- Problem details
Please restate each entry that appears below word for word, without its pictures.

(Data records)
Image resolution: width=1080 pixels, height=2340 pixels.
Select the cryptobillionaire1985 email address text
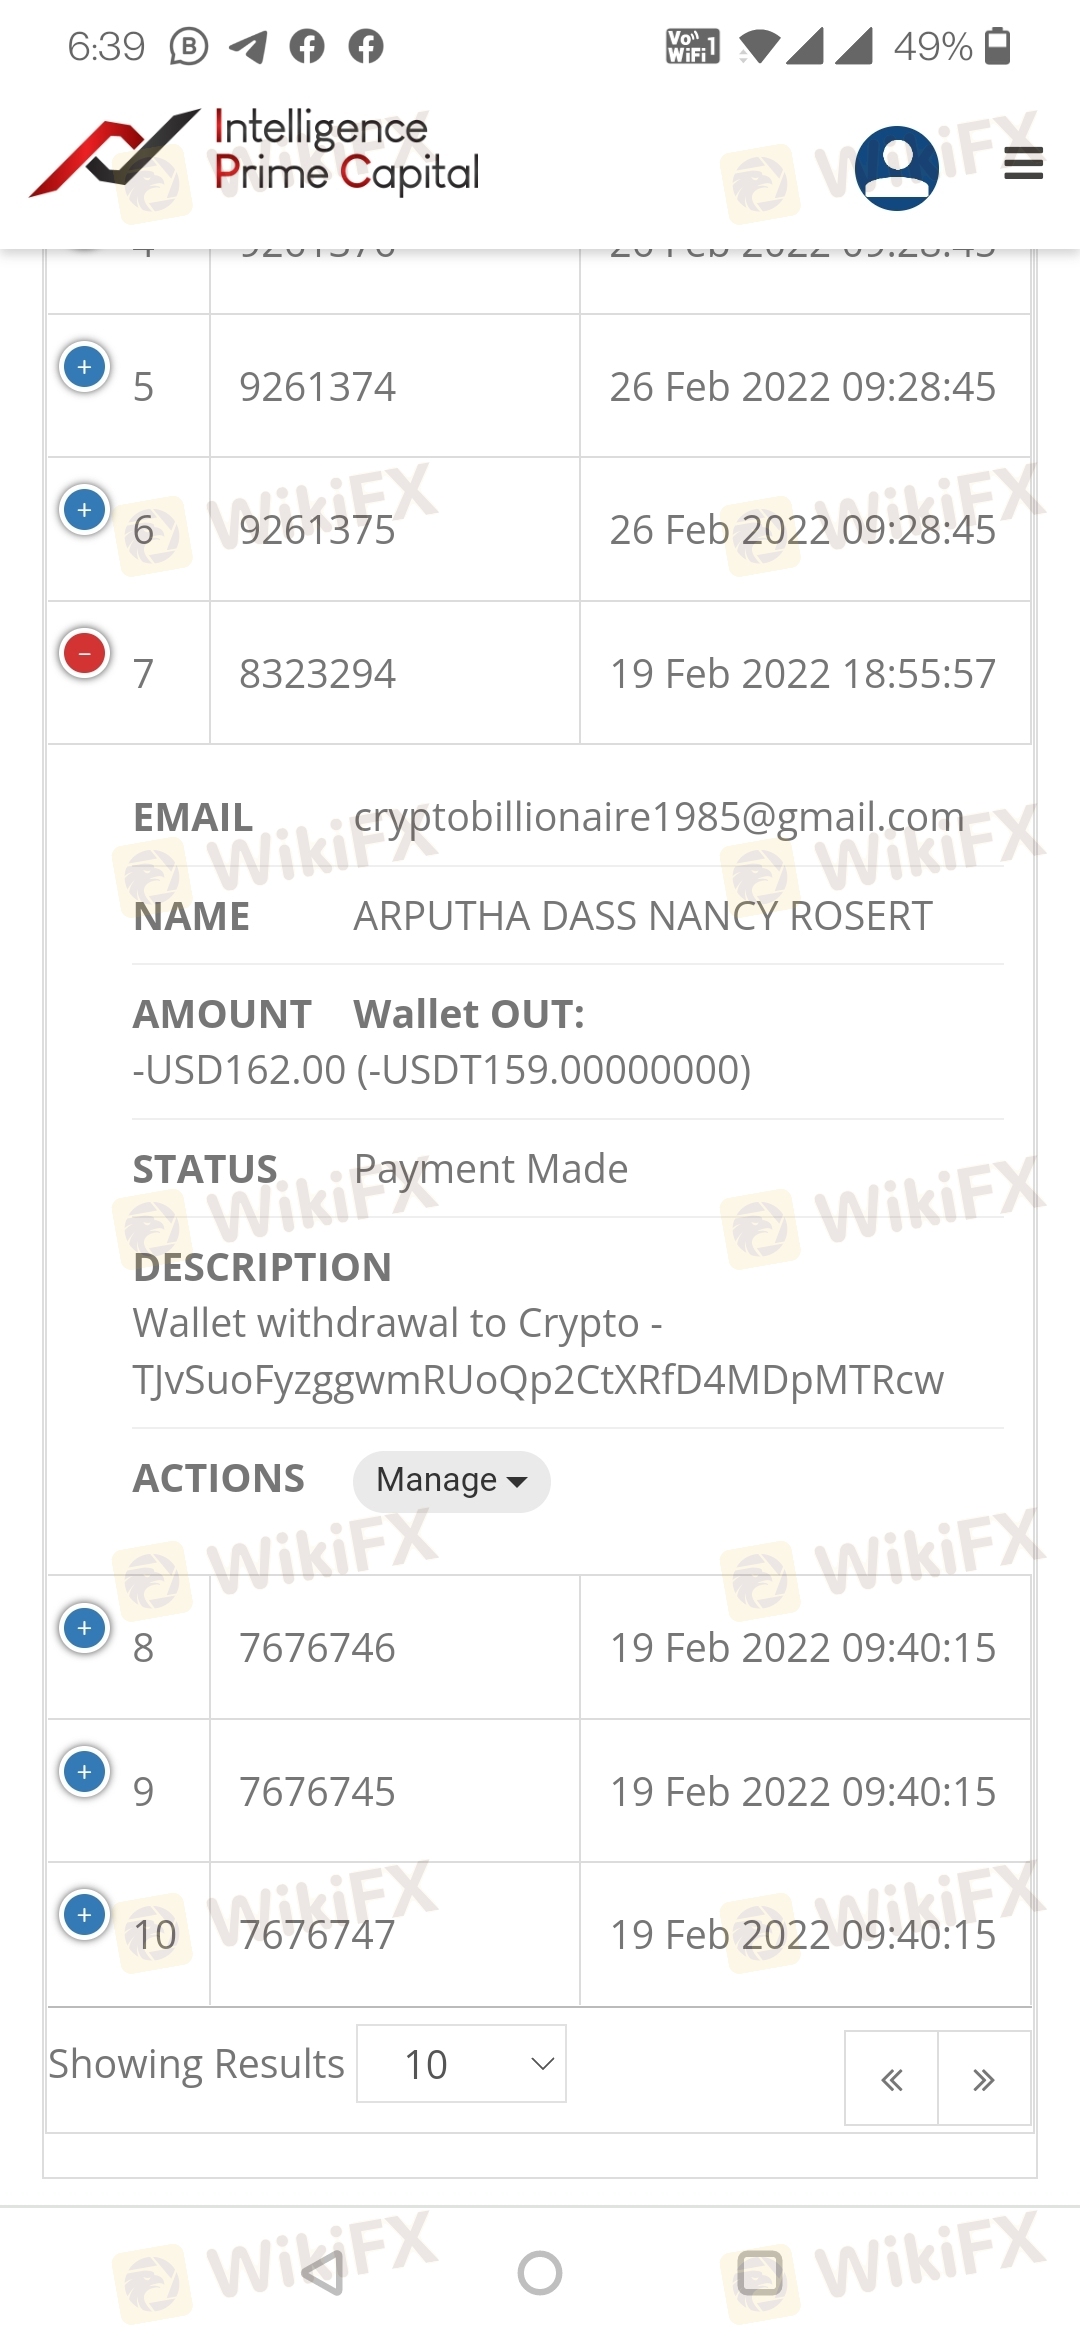point(659,818)
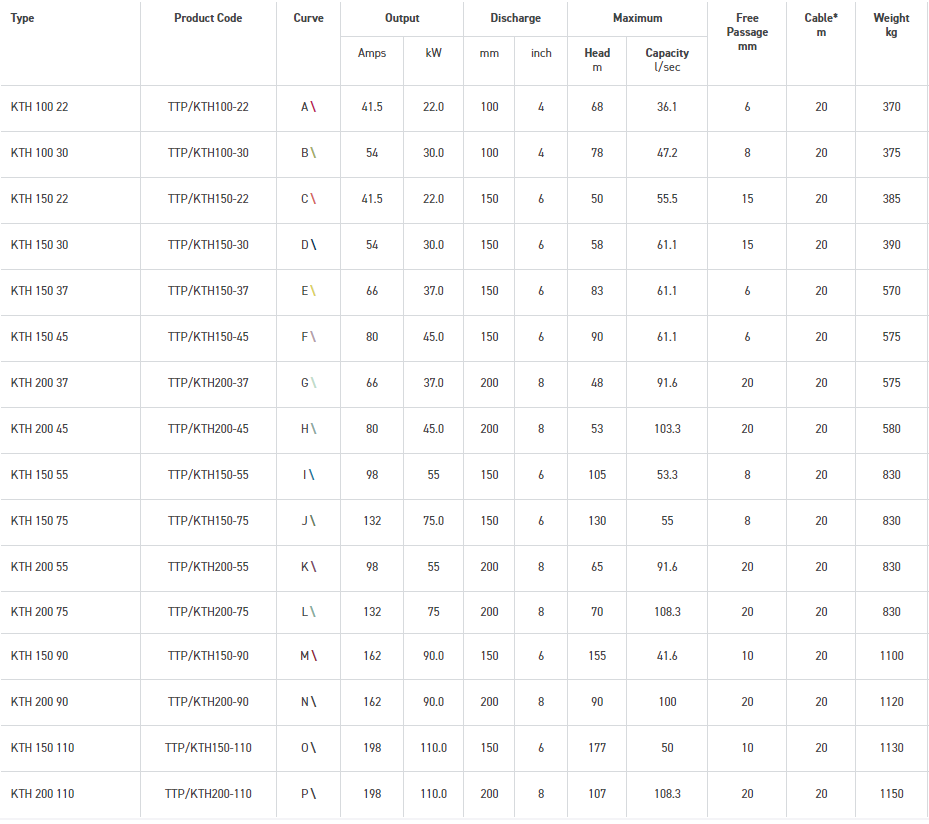Click the Capacity l/sec subheader
929x824 pixels.
click(667, 60)
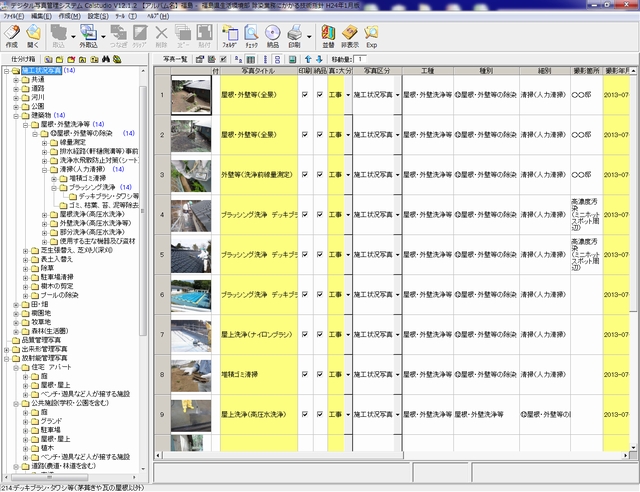Viewport: 640px width, 492px height.
Task: Click the row 4 photo thumbnail
Action: pyautogui.click(x=189, y=214)
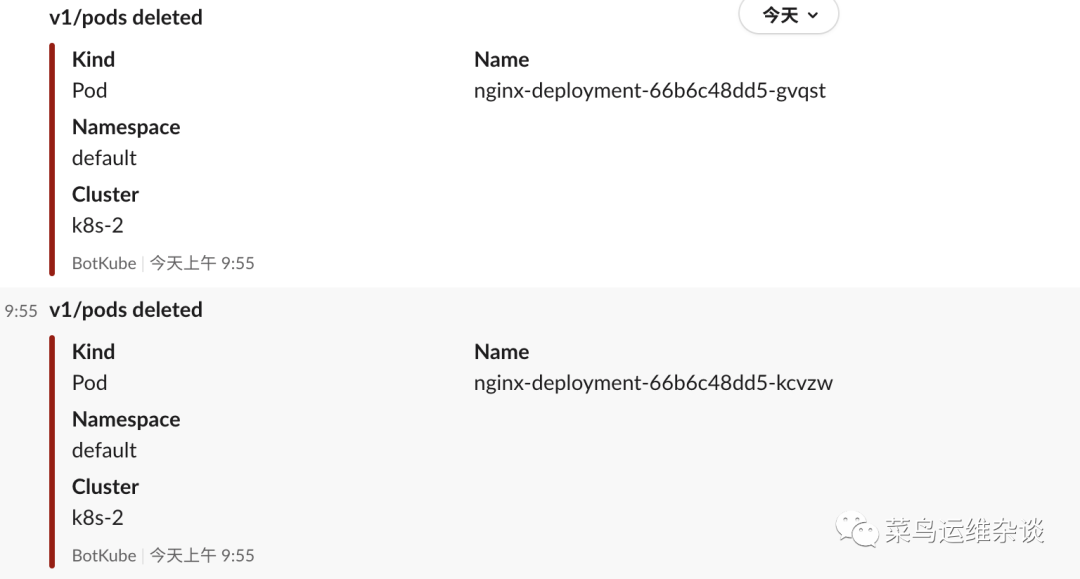Select pod name ending in kcvzw
This screenshot has width=1080, height=579.
coord(653,383)
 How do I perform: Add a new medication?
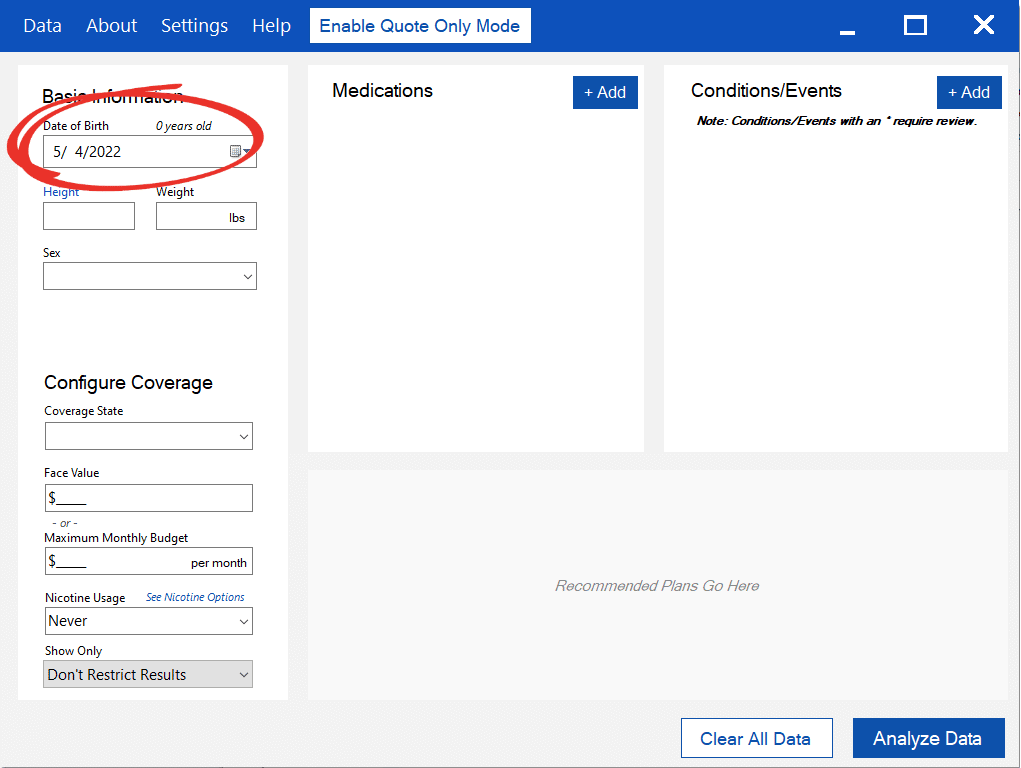point(605,92)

- Exercise answer
Image resolution: width=1080 pixels, height=2340 pixels.
Select the cryptobillionaire1985 email address text
point(659,818)
Click the Capacity l/sec subheader
929x824 pixels.
click(667, 60)
Viewport: 640px width, 492px height.
Task: Click the row 4 photo thumbnail
Action: pyautogui.click(x=189, y=214)
Select pod name ending in kcvzw
This screenshot has width=1080, height=579.
coord(653,383)
 How do I perform: Add a new medication?
point(605,92)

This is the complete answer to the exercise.